Sunday, waxing religious

I've always had a weirdly schizophrenic relationship with religion.  For one thing, I was born in Utah to an old-family Mormon family, with all the baggage that entails (for those non-Mormons in the crowd, think Judaism-light - all the quirks and guilt (and insularity), shoved into just 200 years of tradition.  I tend to think of myself as genetically Mormon - my ancestors go back to the old "making your way across the country with a hand-cart to the new promised land" of the early church, but I drifted.

Part of it may have been my mother...  she went through a crisis of faith and left the Church  (something about Dad not being able to remember her real name half the time - there was no way he was going to remember her temple name to call her up to the afterlife) when I was two or three.  She's grown back into the Church now, but while I've tried, there are some aspects of the Church I just can't seem to get around. 

Don't get me wrong - if I were going to be religious, I would definitely be Mormon.  (That comes from my grandparents - Lova and Dewane were always incredibly active, and kept trying to bring me back into the fold.)  Through them, I saw the good side of the church - the sense of community, helping one another through the rough spots, the "callings" where everyone in the church had a role to play, whether it was being a member of the bishopric, leader of the Relief Society, primary school teacher, librarian... the Mormon church is very much an active rather than passive activity.  Even the sermons are a community thing - each week a different member gives the talk, based loosely on guidance from the church, but very much your own testimony. 

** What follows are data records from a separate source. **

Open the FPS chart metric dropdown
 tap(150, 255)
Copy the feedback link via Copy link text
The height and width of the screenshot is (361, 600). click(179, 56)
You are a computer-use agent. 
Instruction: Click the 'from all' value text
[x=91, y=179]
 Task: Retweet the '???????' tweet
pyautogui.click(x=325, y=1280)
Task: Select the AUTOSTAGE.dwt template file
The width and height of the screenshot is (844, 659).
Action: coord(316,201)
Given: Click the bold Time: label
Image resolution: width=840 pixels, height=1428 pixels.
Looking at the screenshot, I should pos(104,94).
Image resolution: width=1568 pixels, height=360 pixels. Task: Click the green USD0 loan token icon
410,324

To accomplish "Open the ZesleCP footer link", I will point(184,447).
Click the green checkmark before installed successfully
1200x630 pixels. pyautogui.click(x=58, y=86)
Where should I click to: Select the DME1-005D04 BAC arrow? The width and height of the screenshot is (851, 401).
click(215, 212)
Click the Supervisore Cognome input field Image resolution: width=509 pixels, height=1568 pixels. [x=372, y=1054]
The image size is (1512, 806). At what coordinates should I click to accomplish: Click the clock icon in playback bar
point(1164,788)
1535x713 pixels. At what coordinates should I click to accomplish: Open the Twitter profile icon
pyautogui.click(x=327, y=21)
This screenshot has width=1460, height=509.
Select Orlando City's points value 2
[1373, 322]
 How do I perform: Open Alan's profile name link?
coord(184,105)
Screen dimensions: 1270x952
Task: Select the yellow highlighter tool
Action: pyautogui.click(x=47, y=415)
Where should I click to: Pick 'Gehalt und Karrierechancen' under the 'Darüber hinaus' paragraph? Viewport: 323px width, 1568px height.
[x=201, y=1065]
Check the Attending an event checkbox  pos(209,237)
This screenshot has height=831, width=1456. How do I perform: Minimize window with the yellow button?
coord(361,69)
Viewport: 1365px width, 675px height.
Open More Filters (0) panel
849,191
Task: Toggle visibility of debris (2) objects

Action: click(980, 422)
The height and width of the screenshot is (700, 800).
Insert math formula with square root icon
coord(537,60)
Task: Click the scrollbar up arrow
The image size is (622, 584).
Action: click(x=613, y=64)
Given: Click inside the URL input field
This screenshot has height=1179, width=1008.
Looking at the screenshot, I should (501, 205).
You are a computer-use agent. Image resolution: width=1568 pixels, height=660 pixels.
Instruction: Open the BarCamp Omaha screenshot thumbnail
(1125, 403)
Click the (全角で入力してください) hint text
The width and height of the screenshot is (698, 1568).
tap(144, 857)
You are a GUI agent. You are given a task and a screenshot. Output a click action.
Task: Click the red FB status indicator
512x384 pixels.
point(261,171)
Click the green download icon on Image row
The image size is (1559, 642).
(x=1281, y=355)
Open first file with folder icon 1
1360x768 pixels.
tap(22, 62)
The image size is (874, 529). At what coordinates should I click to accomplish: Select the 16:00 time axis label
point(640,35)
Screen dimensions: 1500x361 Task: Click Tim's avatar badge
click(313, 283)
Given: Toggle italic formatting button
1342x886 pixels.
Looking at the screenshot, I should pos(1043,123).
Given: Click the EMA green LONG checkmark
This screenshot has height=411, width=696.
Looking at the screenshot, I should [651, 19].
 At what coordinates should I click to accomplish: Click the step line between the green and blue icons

But... There's those aspects I can't get around.  I'm frustrated by the fact that any man can attain the priesthood, but no woman can.  I mean - the church is great if you're a traditionalist, but they teach that the height of womanhood is to be the mother of the family, to teach and inspire your children, to make a good home.  For a barren career girl like me... there's not a lot of room there. 

Then, there's the guidance on sexuality.  Don't get me wrong, I think it's great that they've been evolving - but hating the sin while loving the sinner still implies that you can be born a sin - that being LBGT is an aberration.  I can't believe that a loving God would do that to one of his creations. 

So, I remain a woman without a country here - as I said, genetically Mormon, inclined in that direction, but not quite able to get there.  Maybe the church will evolve - God knows, they've changed for the better in a lot of ways in the past 200 years.  Or maybe I'll learn to work around my differences like Mom has - coming to terms with the Church has done her a lot of good the past few years.  Or maybe I'll continue on building my own relationship with God - who must love me, after all, I've been given time to work this out.